Traveling by train through Malaysia and Thailand allows you to get a close up view of the country side, the plantations and spectacular scenery. It also allows you to get a close up view of the poverty that exists as the train passes through the rural areas and the shanty towns that have grown up along the rail tracks, particularly in the heart of Bangkok.  Viewing this poverty directly from the surroundings of wealth and luxury of the train can be difficult to reconcile.

This aside, the train trip was all that it was supposed to be - a luxurious and relaxing interlude in an otherwise busy life. For anyone who enjoys first class accommodation, service and food this is definitely a trip to take.

Bill Black, recently the President of the CSBA and General Manager of the Regent in Singapore had arranged for a three night stay at the Regent Bangkok where he is once again General Manager. The room was classed as a "Junior" Suite but had to be about the largest hotel room that we have stayed in as it was at least nine meters by nine meters which included a walk in closet and a bathroom, each of which were just about as large as some hotel rooms that I have stayed in.

Being a suite, the room had a nice sitting area, a large desk and a bed that was two king size beds joined as one.
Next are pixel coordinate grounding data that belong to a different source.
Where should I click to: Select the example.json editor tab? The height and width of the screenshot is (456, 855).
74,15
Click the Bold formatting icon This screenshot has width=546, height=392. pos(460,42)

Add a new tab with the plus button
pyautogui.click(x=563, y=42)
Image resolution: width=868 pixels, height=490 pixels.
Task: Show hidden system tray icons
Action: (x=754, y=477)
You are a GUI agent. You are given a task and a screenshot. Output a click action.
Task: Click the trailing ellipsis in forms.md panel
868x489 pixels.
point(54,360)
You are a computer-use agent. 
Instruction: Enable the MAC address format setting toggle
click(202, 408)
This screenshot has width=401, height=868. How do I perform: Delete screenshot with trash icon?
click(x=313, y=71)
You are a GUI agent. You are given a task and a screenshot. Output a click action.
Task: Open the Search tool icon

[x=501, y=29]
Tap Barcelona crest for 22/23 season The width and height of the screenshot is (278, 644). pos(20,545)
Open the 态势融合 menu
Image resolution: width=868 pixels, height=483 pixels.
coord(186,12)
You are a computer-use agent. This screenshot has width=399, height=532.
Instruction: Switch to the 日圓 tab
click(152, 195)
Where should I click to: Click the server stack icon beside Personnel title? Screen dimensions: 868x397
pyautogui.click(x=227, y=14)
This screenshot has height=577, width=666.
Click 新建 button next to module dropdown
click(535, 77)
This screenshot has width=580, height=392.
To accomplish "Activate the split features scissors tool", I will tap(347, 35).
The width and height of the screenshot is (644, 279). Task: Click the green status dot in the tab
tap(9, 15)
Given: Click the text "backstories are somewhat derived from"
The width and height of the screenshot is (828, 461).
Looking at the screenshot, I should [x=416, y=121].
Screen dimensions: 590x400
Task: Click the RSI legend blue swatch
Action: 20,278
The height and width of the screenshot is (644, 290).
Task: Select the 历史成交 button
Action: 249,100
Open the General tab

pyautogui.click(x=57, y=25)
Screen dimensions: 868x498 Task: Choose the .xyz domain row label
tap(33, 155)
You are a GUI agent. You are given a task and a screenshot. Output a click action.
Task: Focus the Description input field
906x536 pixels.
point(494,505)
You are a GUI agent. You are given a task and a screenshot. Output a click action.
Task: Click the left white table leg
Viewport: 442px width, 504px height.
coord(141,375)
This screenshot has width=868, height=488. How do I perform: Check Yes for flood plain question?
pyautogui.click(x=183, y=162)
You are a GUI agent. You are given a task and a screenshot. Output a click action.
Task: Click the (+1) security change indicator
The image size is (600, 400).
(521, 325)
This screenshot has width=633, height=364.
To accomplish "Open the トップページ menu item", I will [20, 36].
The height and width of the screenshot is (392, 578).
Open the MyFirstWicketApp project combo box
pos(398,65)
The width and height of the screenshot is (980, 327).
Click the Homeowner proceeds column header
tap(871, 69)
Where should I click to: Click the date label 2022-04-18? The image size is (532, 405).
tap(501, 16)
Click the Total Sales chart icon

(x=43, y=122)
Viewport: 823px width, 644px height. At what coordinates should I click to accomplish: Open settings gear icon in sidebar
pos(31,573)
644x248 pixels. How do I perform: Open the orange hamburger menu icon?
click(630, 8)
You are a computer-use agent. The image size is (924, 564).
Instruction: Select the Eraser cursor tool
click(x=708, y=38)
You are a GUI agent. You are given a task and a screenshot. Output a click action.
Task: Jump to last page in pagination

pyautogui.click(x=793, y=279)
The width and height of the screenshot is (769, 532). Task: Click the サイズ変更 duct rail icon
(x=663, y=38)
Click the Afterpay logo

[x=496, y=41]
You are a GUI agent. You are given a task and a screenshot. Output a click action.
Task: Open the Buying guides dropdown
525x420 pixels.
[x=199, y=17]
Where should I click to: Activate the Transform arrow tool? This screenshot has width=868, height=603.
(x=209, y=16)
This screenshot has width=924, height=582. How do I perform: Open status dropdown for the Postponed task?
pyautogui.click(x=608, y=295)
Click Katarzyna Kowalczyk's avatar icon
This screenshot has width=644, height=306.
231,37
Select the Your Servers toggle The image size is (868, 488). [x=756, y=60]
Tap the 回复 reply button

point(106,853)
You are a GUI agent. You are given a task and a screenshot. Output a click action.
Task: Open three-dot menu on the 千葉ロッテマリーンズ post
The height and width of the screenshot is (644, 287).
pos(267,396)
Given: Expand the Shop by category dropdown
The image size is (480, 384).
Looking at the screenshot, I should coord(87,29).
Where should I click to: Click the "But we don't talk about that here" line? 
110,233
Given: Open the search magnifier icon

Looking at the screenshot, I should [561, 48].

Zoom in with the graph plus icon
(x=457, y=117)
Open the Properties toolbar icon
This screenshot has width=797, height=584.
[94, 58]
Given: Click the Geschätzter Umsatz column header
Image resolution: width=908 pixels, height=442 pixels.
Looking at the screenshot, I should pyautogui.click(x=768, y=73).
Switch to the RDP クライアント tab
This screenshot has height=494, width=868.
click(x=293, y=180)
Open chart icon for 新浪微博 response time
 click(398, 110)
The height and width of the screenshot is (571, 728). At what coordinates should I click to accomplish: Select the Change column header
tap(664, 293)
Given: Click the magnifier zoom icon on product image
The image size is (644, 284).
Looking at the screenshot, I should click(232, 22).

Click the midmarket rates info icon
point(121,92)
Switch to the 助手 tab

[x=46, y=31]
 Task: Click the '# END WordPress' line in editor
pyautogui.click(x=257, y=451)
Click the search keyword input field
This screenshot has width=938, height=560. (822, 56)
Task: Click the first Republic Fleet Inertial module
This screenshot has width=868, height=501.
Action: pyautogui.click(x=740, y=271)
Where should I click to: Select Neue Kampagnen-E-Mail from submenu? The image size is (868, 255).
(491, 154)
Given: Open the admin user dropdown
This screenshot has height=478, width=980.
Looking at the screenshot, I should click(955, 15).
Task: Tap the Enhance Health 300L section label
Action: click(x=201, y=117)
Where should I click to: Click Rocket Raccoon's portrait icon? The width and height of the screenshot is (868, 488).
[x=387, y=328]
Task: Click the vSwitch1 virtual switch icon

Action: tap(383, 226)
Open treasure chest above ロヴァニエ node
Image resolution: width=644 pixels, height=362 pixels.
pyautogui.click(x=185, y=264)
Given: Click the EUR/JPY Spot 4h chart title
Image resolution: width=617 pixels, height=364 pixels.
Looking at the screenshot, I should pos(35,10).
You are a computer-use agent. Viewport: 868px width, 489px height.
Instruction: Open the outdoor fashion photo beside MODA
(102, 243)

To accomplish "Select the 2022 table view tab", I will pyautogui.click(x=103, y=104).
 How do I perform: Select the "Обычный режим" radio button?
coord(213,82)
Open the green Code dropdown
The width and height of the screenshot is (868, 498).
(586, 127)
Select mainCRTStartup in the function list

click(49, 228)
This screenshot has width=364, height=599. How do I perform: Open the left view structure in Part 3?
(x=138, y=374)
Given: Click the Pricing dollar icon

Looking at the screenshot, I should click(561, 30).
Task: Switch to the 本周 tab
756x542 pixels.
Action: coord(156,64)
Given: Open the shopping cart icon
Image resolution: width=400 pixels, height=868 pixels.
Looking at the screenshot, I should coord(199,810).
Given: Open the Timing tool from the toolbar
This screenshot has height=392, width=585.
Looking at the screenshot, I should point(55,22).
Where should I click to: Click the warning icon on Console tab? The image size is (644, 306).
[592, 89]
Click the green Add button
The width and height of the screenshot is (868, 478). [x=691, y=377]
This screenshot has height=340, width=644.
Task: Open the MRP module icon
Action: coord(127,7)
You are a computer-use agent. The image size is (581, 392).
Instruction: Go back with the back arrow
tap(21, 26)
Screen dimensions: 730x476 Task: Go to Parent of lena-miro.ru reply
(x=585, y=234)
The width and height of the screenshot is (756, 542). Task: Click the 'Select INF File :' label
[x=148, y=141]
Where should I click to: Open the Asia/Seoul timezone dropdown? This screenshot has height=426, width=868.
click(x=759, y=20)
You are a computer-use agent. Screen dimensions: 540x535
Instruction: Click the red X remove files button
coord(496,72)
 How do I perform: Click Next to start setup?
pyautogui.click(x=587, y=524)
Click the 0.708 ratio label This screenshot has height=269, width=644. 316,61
Two of the three phones had data jacks which is something I like to see when I travel because it makes it much easier to check my e-mail and send faxes.

As nice as the room was, we did manage to get out for a little bit. Day one we hired a car and driver and went north of Bangkok to visit ruins of the ancient city of Ayutthaya. This city was once the capital of Thailand. Originally founded in about 1350 it grew to a city of more than 1 million people and was bigger than any European city of the time. It was completely destroyed by the Burmese in 1767.

Most of what is left are temple ruins and they are all over the place. Some are just piles of brick but many are still in good enough condition to allow one to easily imagine the greatness that once was there.

ayutthaya_budasOn the way out to Ayutthaya we stopped at Bang Pa-In Palace (Summer Palace) which was built in the late 1800 and is still used occasionally by the King as a residence and for receptions.

On the second day we visited Nakon Kasem (Thieves Market) and Phhurat (Indian Market) both of which are in the Chinatown area. Lots of things to see there and some good bargains available but it requires more than one afternoon to properly see the entire area. Parts of Chinatown, particularly some of the smaller side streets are reminiscent of the older areas of Hong Kong. We also visited Narai Phan which is a shopping centre that has antique shops, curios stores, woodcarvings, arts & crafts etc. It is opposite the World Trade Centre so is easy to find and is less than a 10-minute walk from the Regent. It has a lot under one roof but be warned, prices are a bit high.
I must commend Bill for the room, the good restaurants and the service provided by his staff at the Regent.